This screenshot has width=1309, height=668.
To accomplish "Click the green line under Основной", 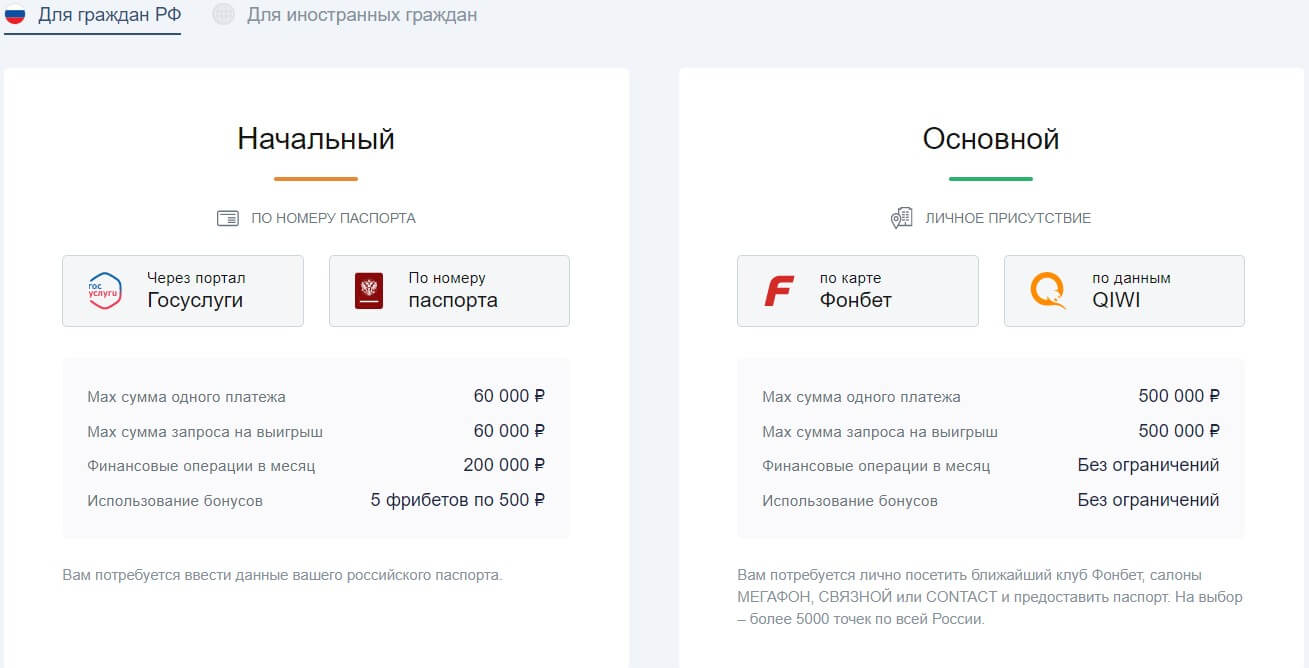I will [990, 179].
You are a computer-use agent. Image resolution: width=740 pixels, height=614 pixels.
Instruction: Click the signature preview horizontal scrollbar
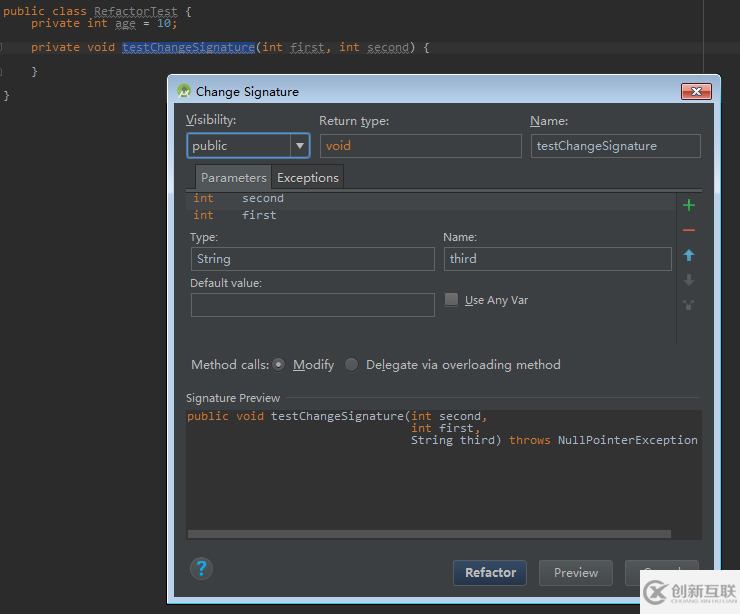[430, 534]
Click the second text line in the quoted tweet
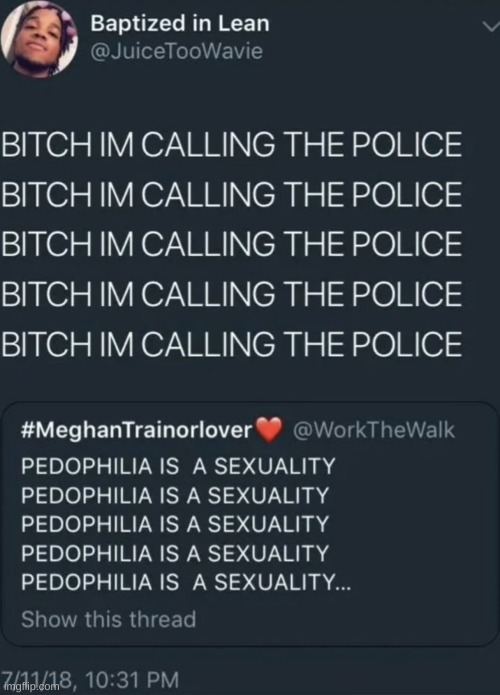Viewport: 500px width, 695px height. tap(175, 495)
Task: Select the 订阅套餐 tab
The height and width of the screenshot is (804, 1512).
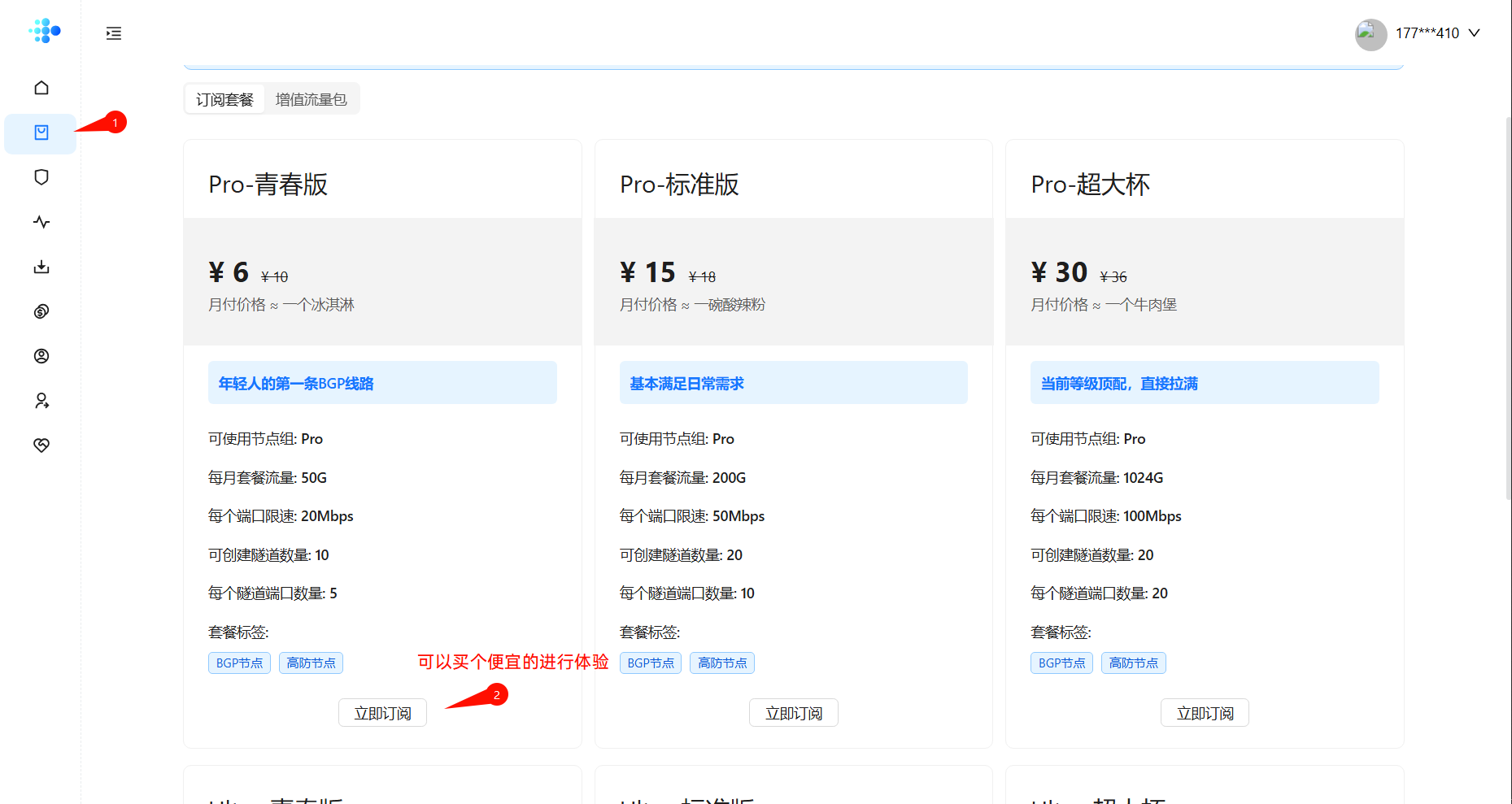Action: [x=224, y=99]
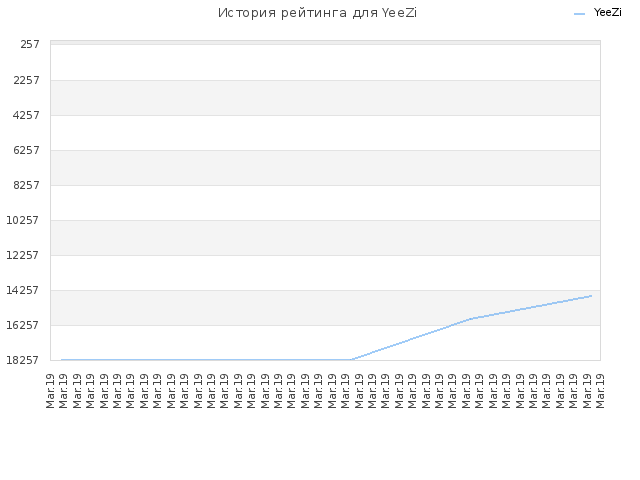Click the first Mar.19 x-axis label

pyautogui.click(x=50, y=391)
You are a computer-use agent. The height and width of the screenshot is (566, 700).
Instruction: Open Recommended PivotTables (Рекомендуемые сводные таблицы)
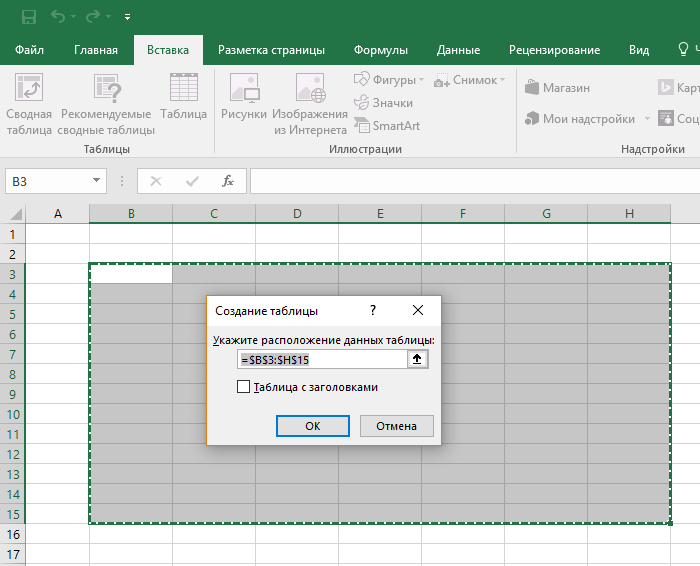[x=106, y=105]
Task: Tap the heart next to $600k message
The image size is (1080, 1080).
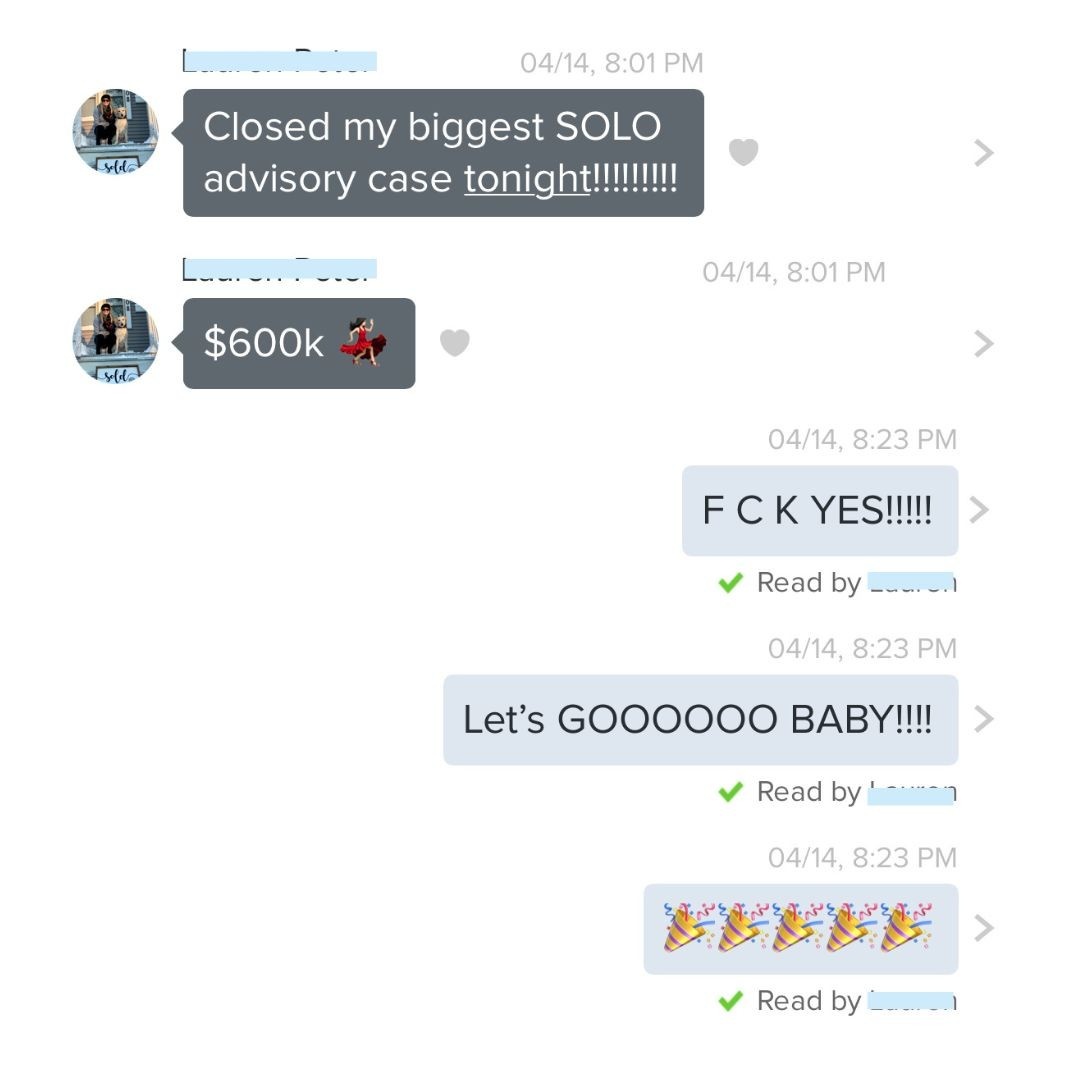Action: [x=455, y=343]
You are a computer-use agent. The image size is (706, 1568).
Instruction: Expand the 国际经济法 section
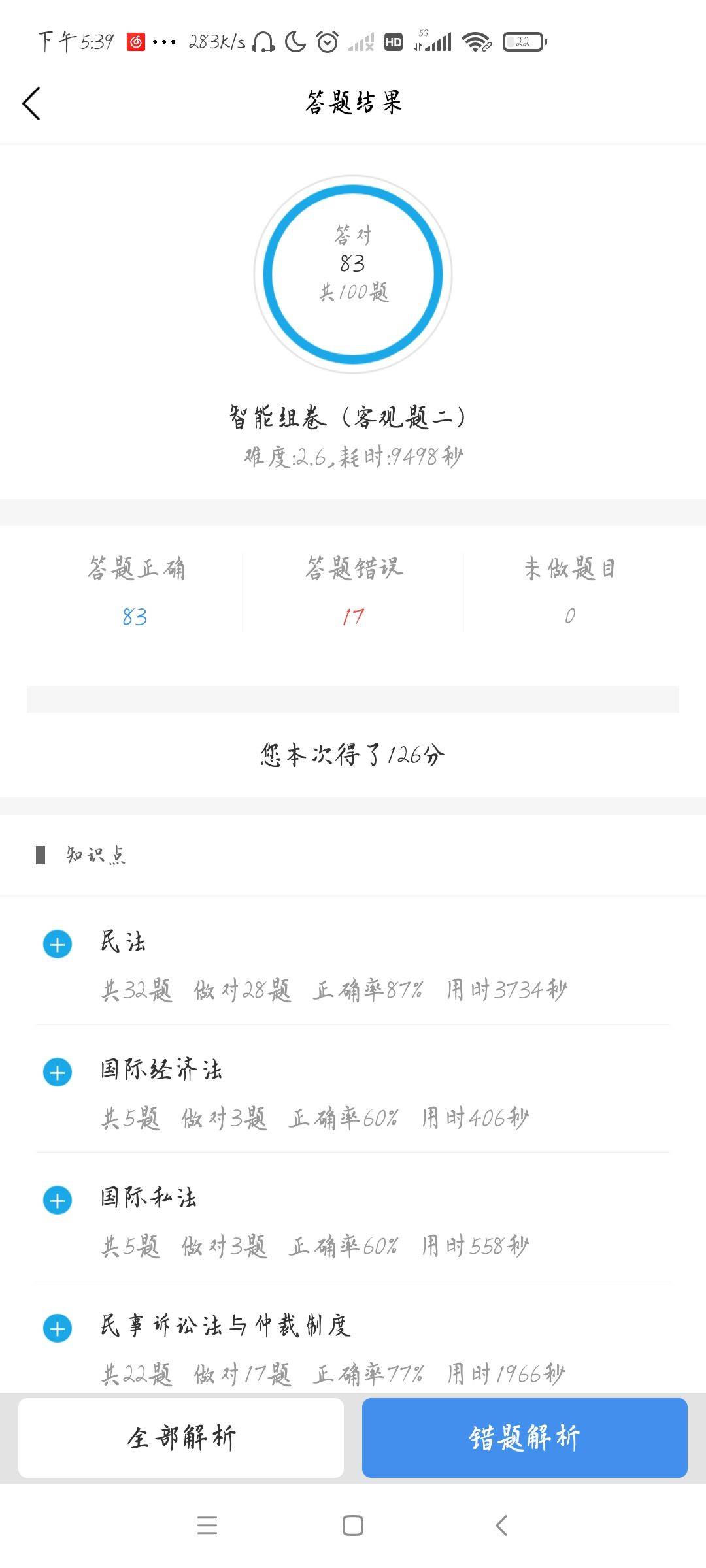[58, 1072]
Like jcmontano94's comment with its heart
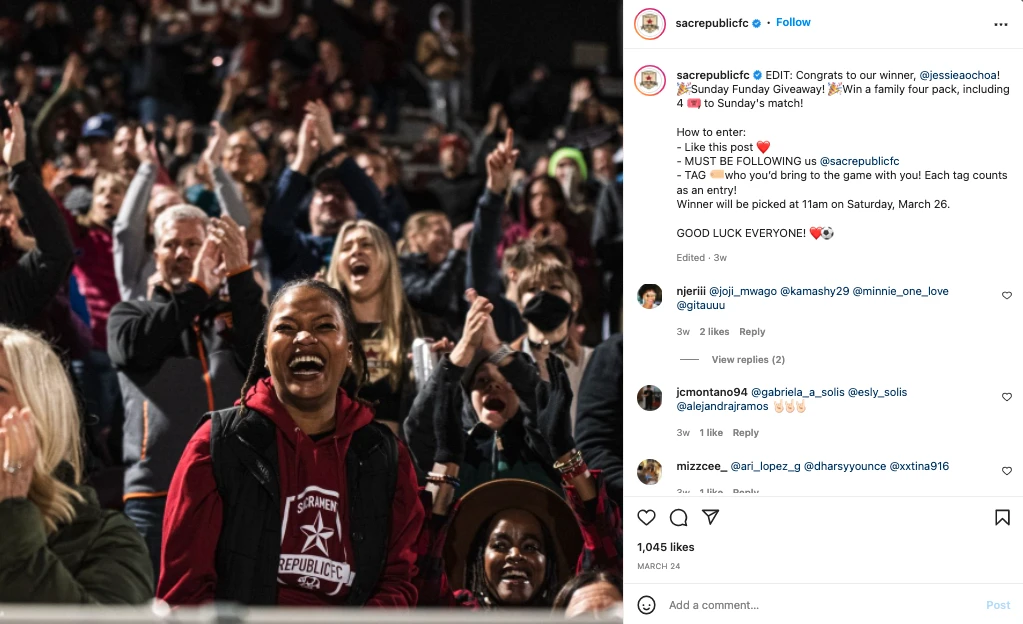Image resolution: width=1023 pixels, height=624 pixels. [x=1007, y=397]
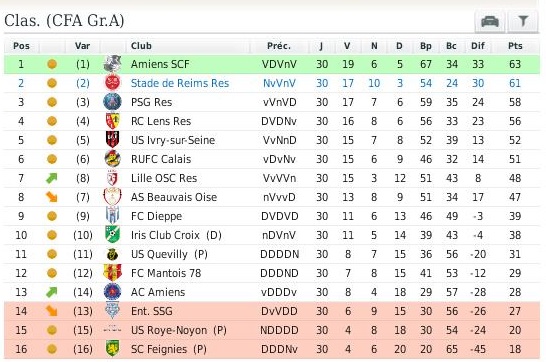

Assignment:
Leaving every picture out, write out exactly the lines from the one that holds "Instruction: Expand the 国际经济法 section" through the end of the listing, both included.

Your solution:
Instruction: Expand the 国际经济法 section
[58, 1072]
Like jcmontano94's comment with its heart
Image resolution: width=1023 pixels, height=624 pixels. [x=1007, y=397]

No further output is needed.